Bundespatentgericht:
Beschluss vom 25. April 2007
Aktenzeichen: 26 W (pat) 137/04
(BPatG: Beschluss v. 25.04.2007, Az.: 26 W (pat) 137/04)
Tenor
Die Beschwerde wird zurückgewiesen.
Gründe
I Die Antragstellerin hat beim Deutschen Patent- und Markenamt am 8. August 2002 die Löschung der für die Waren der Klasse 32
"Mineralwässer und kohlensäurehaltige Wässer und andere alkoholfreie Getränke, einschließlich kohlensäurehaltige Getränke mit Fruchtgeschmack; Fruchtgetränke, nämlich kohlensäurehaltige Getränke mit Fruchtgeschmack; vorgenannte Waren ausschließlich für den Einzelhandel"
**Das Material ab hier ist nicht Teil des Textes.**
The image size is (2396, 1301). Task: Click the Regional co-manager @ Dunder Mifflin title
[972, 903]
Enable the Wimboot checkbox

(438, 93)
seit dem 22. Februar 1995 eingetragenen Marke 2 902 352 SOCA mit der Begründung beantragt, es handele sich bei der eingetragenen Marke um eine Angabe, die zur Bezeichnung der geografischen Herkunft der Waren dienen könne (§§ 50, 8 MarkenG). Es gebe in der slowenischen Gebirgsregion Goriska einen Fluss mit dem Namen "Soca", aus dessen Einzugsgebiet die Waren, für die die angegriffene Marke eingetragen sei, stammen könnten.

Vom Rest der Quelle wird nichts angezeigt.